**Task material:**
◇ ◇ ◇ ◇

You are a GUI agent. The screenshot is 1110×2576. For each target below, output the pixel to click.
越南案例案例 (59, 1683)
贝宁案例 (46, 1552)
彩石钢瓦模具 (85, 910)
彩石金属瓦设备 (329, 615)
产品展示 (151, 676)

◇ ◇ ◇ ◇

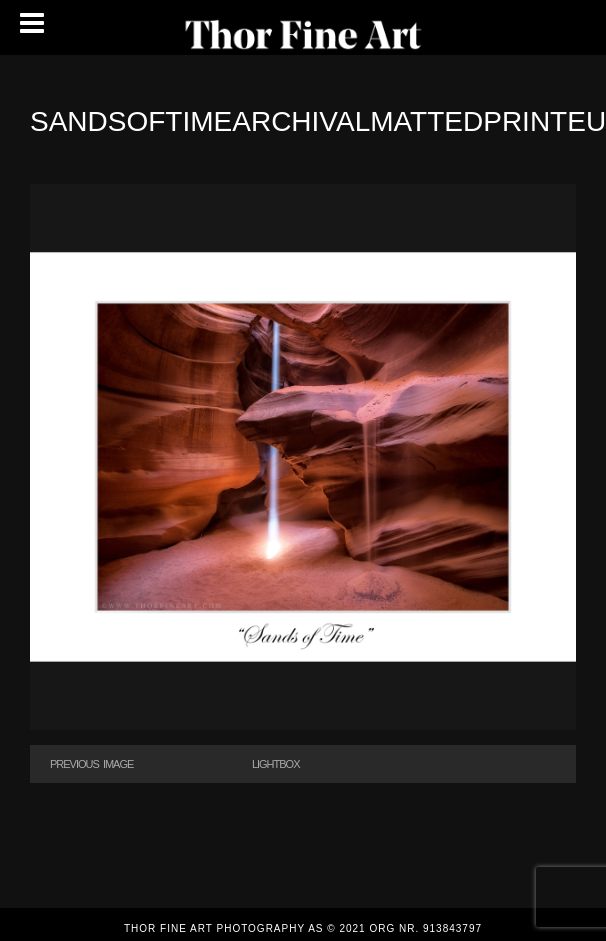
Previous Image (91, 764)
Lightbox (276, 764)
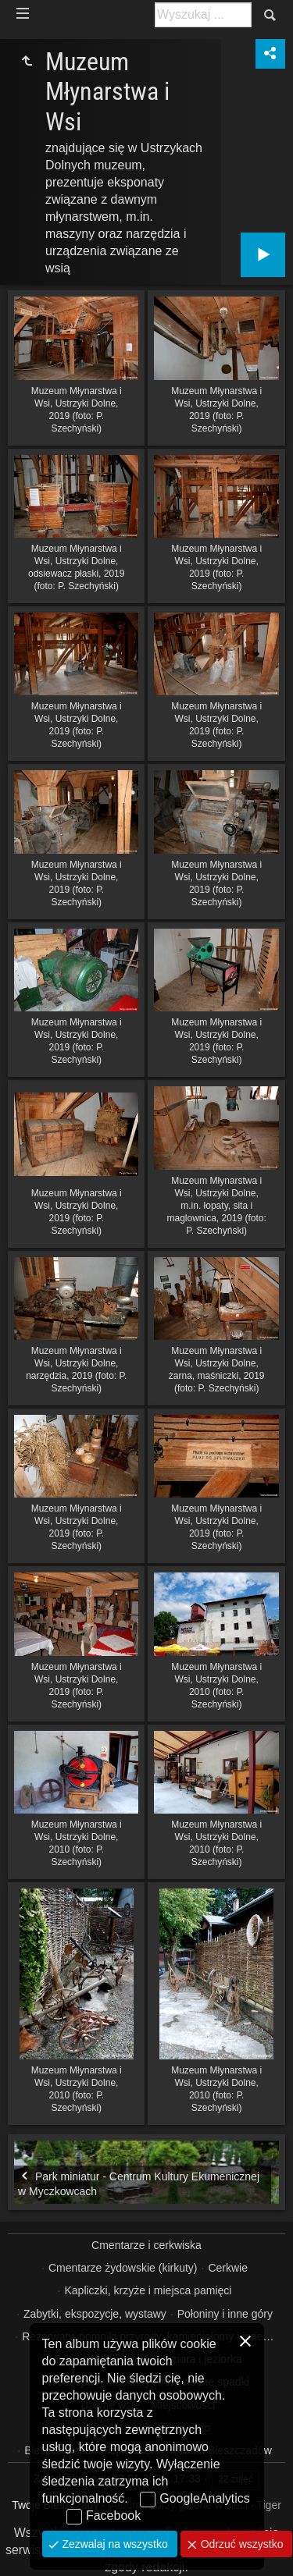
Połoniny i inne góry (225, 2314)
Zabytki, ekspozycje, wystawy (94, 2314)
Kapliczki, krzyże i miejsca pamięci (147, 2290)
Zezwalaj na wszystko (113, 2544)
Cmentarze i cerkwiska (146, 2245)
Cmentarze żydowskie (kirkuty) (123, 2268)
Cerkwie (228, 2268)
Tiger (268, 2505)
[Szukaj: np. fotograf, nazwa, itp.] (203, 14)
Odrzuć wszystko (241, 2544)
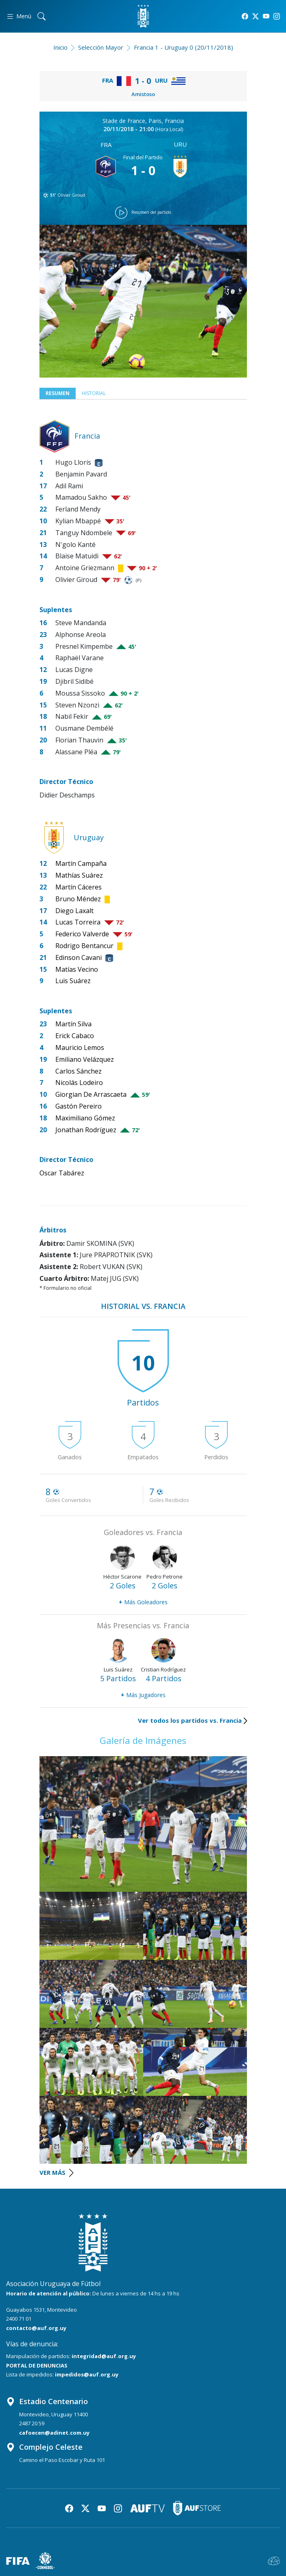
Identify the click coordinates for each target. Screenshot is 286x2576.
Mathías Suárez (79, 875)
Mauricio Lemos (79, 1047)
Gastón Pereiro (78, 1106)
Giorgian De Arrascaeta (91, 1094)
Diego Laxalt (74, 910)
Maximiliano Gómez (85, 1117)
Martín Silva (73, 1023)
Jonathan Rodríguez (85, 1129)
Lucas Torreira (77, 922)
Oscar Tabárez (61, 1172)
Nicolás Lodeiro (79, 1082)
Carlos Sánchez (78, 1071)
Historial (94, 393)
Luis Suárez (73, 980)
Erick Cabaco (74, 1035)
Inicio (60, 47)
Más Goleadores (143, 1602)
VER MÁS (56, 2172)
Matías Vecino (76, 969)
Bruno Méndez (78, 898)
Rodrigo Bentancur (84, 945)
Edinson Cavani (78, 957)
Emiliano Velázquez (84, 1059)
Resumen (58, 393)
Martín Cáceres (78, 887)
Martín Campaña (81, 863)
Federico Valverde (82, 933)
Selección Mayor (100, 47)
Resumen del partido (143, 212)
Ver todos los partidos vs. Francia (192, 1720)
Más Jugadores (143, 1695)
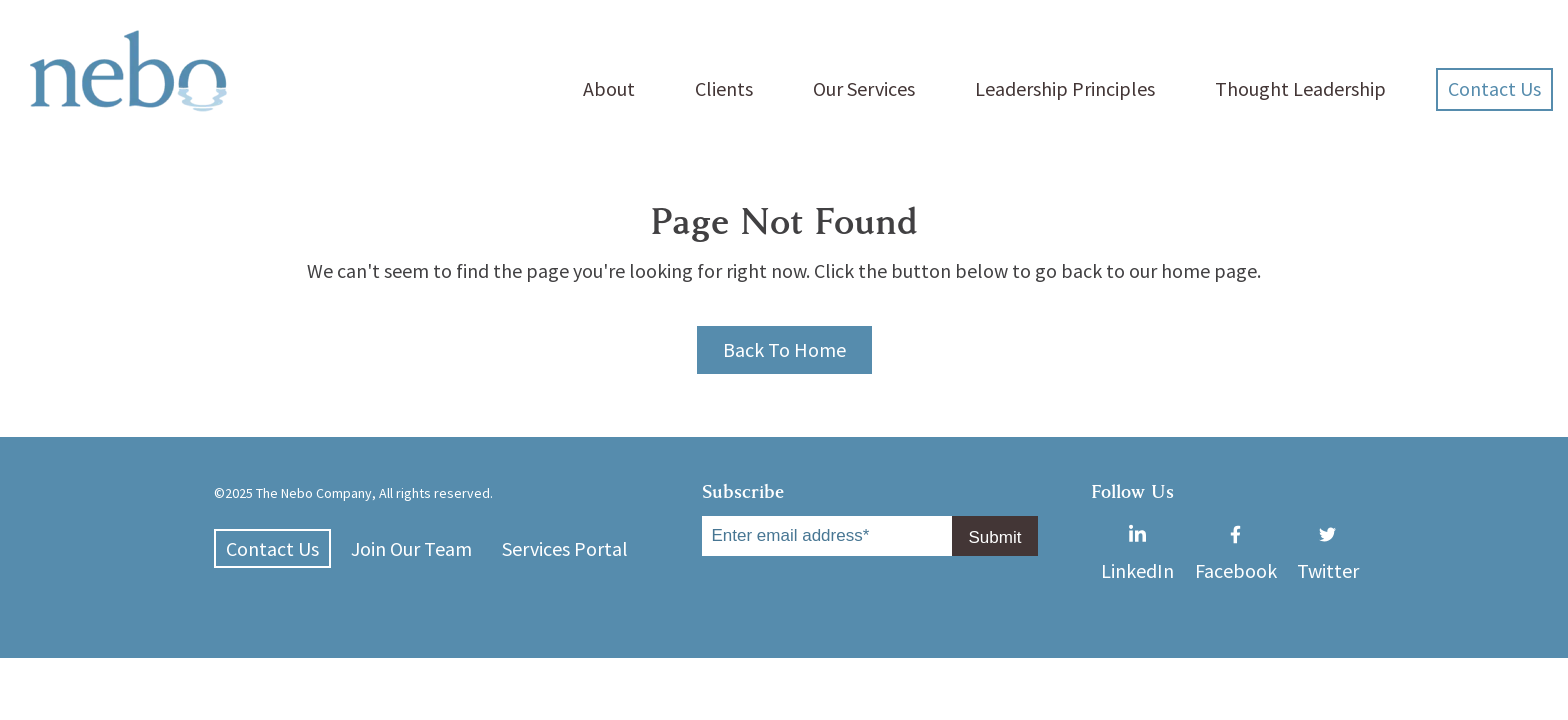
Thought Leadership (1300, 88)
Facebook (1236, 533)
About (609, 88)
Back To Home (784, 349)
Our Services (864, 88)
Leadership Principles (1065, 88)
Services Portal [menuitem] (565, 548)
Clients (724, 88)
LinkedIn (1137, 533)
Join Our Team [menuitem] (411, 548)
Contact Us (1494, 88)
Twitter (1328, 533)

◇ ◇ ◇ ◇

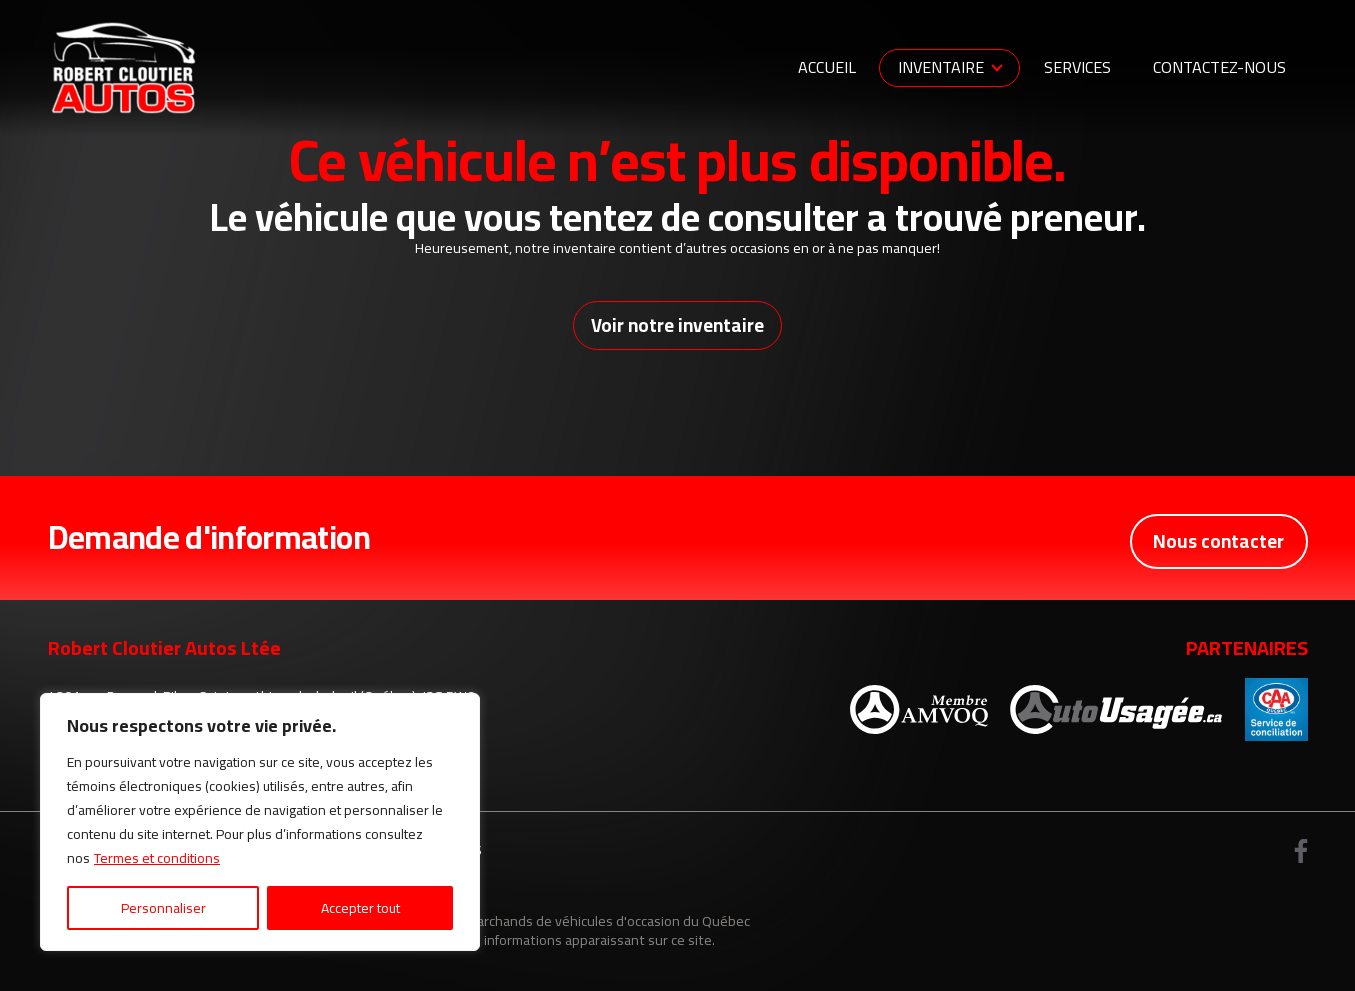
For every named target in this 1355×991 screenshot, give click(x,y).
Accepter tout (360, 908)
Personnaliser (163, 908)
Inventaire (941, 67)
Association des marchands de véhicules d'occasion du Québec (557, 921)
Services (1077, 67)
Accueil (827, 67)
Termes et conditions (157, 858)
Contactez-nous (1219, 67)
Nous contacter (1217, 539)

◇ ◇ ◇ ◇

**Task details:**
Please convert the entries running from the line that contains "You are a GUI" through the line that contains "彩石金属瓦设备 (329, 615)", both included, into a numbered list with blank lines omitted.

**Full solution:**
1. You are a GUI agent. The screenshot is 1110×2576. For each target below, output the pixel to click.
2. 越南案例案例 (59, 1683)
3. 贝宁案例 (46, 1552)
4. 彩石钢瓦模具 (85, 910)
5. 彩石金属瓦设备 (329, 615)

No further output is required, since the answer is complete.